AIM OF THE TASK = Copy the data that follows exactly as it is, excluding all pictures.

RECORDS SUPPLIED =
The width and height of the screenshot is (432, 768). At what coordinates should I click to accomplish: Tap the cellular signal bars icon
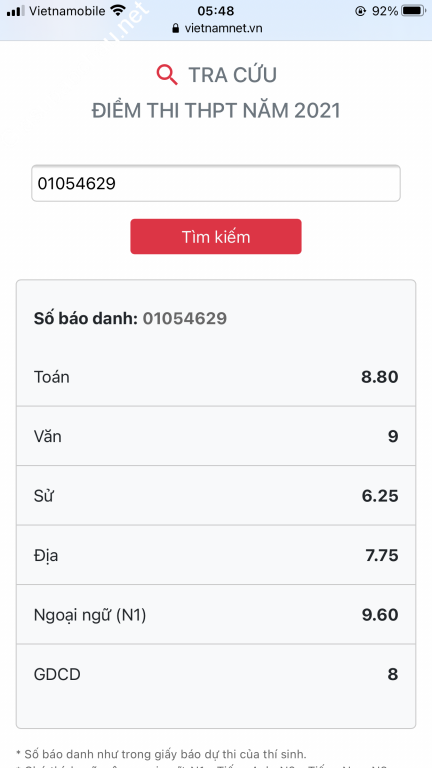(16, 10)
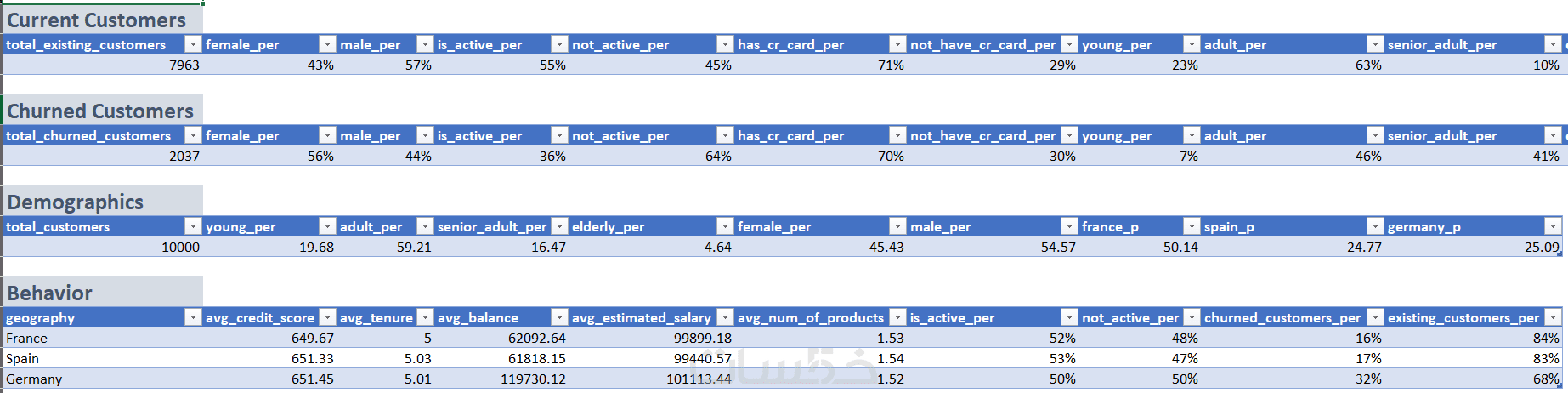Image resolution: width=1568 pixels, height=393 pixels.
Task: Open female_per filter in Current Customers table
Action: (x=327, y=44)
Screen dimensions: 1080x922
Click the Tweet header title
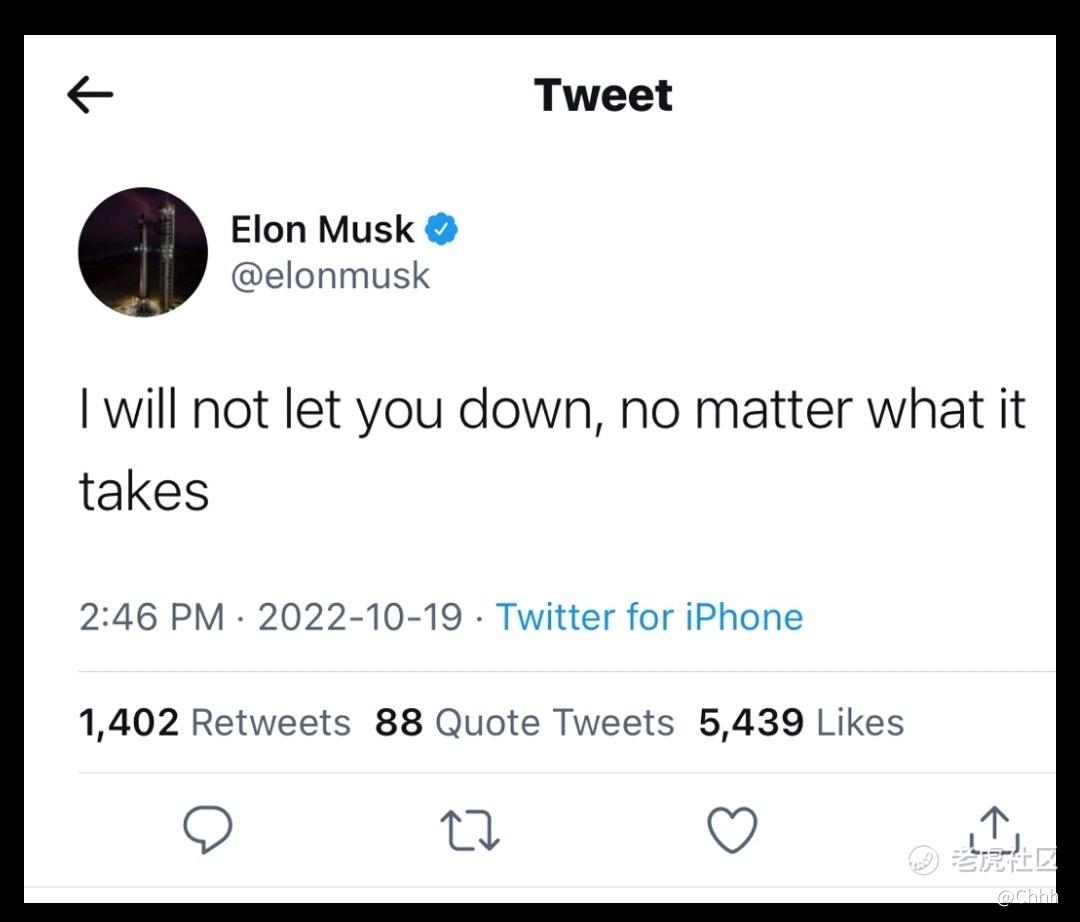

THE ANSWER =
The width and height of the screenshot is (432, 768). At what coordinates should I click to accomplish: Tap the cellular signal bars icon
(16, 10)
Image resolution: width=1568 pixels, height=393 pixels.
Task: Open female_per filter in Current Customers table
Action: (x=327, y=44)
Screen dimensions: 1080x922
Click the Tweet header title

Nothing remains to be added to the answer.